The production of ethanol from agricultural waste was investigated using simultaneous saccharification and fermentation (SSF). Cassava peel (CP) and rice husk (RH) were selected as substrates and analyzed for their proximate composition before pretreatment by steam explosion. Aspergillus niger, which exhibited the highest cellulose conversion potential among isolates from a waste dump, was employed for saccharification, while Saccharomyces cerevisiae was used to convert sugars into ethanol. S. cerevisiae cells were immobilized in sodium alginate for fermentation. The fermentation process was carried out at ambient temperature for 120 h, using a fungal inoculum size of 2.6 ± 0.04 × 10⁶ cellsmL-1 and 5% yeast concentration. Reducing sugar levels were monitored every 24 hours using the dinitrosalicylic acid (DNS) method, and ethanol yield was determined via specific gravity measurements.
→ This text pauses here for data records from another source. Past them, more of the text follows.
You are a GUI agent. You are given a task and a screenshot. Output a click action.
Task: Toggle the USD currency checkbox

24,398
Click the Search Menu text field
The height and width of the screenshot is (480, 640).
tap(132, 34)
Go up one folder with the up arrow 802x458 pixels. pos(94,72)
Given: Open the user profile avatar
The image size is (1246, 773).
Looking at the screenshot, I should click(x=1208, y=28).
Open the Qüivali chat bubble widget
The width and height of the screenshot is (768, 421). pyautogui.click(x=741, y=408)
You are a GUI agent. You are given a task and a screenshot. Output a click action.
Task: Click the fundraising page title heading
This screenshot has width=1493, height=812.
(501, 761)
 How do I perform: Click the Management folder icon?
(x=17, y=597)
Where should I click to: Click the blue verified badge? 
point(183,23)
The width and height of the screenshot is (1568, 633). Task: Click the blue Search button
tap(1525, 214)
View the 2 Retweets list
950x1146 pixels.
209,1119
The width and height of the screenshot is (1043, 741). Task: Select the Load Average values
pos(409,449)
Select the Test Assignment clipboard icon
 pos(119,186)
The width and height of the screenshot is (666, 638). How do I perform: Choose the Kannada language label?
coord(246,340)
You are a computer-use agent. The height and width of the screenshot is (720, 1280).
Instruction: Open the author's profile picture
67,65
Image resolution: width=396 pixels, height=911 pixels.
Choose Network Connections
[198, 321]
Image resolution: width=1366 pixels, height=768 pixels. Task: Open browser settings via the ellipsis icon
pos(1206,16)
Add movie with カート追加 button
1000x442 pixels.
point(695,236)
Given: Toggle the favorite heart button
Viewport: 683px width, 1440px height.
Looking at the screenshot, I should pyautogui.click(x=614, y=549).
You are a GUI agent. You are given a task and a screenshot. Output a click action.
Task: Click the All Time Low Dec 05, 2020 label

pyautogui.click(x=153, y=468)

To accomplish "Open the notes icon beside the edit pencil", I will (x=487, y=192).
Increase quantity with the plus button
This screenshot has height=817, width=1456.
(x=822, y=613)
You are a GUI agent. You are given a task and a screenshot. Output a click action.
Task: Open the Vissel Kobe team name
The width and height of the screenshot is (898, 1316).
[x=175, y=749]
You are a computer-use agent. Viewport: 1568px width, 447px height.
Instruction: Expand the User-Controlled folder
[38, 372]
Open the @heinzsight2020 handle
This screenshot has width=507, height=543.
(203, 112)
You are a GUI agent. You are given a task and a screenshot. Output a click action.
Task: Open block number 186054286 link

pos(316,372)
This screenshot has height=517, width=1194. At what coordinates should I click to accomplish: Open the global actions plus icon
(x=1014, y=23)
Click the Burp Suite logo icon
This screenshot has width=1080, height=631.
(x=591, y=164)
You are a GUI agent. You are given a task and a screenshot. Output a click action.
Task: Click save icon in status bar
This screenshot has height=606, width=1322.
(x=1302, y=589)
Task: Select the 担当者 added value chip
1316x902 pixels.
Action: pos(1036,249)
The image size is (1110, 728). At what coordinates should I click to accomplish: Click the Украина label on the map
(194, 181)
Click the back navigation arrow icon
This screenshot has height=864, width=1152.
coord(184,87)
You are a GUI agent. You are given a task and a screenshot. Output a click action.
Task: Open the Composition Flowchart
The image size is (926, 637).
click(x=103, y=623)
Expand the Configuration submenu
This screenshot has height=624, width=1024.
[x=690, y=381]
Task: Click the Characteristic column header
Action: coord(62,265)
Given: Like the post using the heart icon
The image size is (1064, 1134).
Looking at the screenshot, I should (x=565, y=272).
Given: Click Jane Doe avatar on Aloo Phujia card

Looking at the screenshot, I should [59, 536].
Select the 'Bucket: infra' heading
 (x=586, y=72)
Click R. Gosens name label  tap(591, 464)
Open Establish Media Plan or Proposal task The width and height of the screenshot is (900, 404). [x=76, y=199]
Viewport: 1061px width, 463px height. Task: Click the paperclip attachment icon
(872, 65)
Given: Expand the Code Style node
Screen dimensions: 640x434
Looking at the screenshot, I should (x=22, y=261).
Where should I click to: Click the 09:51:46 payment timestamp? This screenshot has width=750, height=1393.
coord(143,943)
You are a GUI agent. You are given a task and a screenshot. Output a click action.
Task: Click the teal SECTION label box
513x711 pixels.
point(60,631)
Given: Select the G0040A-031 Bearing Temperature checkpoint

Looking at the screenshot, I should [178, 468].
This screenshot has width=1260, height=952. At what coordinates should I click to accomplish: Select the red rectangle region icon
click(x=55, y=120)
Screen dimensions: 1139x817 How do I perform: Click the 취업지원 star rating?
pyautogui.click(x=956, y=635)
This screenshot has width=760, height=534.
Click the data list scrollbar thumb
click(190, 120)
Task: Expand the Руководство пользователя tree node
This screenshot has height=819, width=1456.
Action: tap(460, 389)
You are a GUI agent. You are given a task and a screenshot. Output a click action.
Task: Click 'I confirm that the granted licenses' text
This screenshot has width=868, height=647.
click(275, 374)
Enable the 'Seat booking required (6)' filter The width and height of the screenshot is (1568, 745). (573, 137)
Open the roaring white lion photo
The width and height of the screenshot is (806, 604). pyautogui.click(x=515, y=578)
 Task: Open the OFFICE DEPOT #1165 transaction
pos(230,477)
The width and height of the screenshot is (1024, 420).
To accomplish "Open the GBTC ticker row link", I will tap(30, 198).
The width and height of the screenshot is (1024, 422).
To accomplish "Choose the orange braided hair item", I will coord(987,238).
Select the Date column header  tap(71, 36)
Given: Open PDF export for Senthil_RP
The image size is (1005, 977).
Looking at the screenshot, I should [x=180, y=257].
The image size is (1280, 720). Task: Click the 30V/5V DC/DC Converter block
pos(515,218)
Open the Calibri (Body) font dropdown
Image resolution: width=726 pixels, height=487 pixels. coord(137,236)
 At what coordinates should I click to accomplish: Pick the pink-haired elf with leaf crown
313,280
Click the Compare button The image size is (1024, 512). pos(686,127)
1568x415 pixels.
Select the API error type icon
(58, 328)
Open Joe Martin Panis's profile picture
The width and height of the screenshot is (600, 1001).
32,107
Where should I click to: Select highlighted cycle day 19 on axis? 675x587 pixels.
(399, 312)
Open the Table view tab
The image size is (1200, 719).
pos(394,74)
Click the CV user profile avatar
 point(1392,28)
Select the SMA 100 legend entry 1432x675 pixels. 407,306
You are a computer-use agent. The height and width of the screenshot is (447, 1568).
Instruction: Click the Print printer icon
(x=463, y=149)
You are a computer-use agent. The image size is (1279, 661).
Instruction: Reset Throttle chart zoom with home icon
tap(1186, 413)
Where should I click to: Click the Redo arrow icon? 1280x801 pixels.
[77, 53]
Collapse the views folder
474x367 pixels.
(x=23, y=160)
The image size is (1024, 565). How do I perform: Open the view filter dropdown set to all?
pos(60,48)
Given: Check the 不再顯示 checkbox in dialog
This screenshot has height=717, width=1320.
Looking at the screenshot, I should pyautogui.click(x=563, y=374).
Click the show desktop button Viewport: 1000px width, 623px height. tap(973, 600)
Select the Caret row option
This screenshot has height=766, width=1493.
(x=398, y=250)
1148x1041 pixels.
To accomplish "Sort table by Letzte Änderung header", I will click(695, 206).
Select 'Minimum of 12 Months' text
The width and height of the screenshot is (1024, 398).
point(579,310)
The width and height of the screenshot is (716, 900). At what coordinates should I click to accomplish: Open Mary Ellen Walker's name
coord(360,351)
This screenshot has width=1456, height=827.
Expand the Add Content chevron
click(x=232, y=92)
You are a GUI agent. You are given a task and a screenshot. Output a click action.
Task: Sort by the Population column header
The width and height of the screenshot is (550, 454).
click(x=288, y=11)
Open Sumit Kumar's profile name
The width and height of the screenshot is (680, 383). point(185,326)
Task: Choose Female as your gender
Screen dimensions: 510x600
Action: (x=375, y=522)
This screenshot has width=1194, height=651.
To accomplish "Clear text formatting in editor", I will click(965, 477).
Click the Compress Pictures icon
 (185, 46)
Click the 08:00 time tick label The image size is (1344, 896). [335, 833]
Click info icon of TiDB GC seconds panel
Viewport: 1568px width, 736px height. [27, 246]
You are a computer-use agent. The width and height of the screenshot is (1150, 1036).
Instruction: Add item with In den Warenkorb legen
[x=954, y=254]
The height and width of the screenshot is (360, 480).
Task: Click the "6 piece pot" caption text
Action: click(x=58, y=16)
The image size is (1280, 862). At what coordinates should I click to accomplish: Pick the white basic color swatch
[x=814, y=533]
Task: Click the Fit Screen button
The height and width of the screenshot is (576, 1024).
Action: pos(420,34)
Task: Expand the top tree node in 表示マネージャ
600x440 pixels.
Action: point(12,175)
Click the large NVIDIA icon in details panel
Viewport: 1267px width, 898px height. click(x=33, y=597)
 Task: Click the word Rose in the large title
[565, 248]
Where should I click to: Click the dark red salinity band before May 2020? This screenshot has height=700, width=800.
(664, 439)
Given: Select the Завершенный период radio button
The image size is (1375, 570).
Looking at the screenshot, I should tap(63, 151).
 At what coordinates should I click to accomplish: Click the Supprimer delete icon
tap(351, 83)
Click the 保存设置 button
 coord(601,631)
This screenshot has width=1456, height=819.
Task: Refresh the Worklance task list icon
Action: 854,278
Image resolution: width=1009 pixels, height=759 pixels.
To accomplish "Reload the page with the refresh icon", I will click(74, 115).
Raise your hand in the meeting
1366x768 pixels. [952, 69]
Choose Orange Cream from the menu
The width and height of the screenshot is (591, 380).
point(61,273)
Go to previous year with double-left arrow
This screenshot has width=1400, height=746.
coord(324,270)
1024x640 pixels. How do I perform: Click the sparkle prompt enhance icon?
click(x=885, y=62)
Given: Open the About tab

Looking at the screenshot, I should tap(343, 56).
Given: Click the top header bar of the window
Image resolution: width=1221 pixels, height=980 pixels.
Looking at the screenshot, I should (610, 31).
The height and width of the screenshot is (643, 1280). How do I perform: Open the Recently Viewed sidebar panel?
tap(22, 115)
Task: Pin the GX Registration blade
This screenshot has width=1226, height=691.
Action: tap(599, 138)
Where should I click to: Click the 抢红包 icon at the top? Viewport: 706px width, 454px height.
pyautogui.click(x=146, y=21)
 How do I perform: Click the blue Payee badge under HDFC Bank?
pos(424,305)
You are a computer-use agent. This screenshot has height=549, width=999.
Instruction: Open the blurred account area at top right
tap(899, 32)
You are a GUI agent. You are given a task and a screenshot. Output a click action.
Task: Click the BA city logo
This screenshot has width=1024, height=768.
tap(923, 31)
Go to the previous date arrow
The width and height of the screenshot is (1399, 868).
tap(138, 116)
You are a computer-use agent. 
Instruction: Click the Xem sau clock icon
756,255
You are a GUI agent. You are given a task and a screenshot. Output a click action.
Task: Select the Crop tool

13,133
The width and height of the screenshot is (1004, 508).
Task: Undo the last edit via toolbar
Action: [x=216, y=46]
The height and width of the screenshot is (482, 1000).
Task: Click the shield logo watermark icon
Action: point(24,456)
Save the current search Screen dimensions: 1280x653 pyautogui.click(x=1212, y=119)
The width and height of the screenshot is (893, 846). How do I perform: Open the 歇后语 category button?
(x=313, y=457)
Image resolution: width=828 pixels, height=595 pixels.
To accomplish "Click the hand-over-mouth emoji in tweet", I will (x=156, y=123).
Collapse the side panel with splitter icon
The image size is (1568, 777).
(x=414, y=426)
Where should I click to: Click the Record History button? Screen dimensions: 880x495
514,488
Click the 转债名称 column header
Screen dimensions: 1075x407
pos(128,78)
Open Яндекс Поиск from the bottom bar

Proximate analysis revealed that CP contained higher moisture (6.81%), protein (4.77%), lipid (4.01%), and carbohydrate (70.64%) levels compared to RH. Initially, CP produced higher reducing sugar (0.899 mg/ml) and ethanol yield (4.20%) than RH (0.764 mgmL-1 and 1.75%). Fermentation conditions were optimized, with CP achieving a maximum ethanol yield of 23.02% at 30°C, pH 5.0, 25% substrate concentration, and 20% yeast concentration, while RH reached 15.92% at 32°C, pH 5.0, 30% substrate concentration, and 20% yeast concentration. Free yeast cells resulted in lower ethanol yields for both CP (19.92%) and RH (12.96%). Overall, CP proved to be a more effective substrate, and both substrates showed potential for bioethanol production.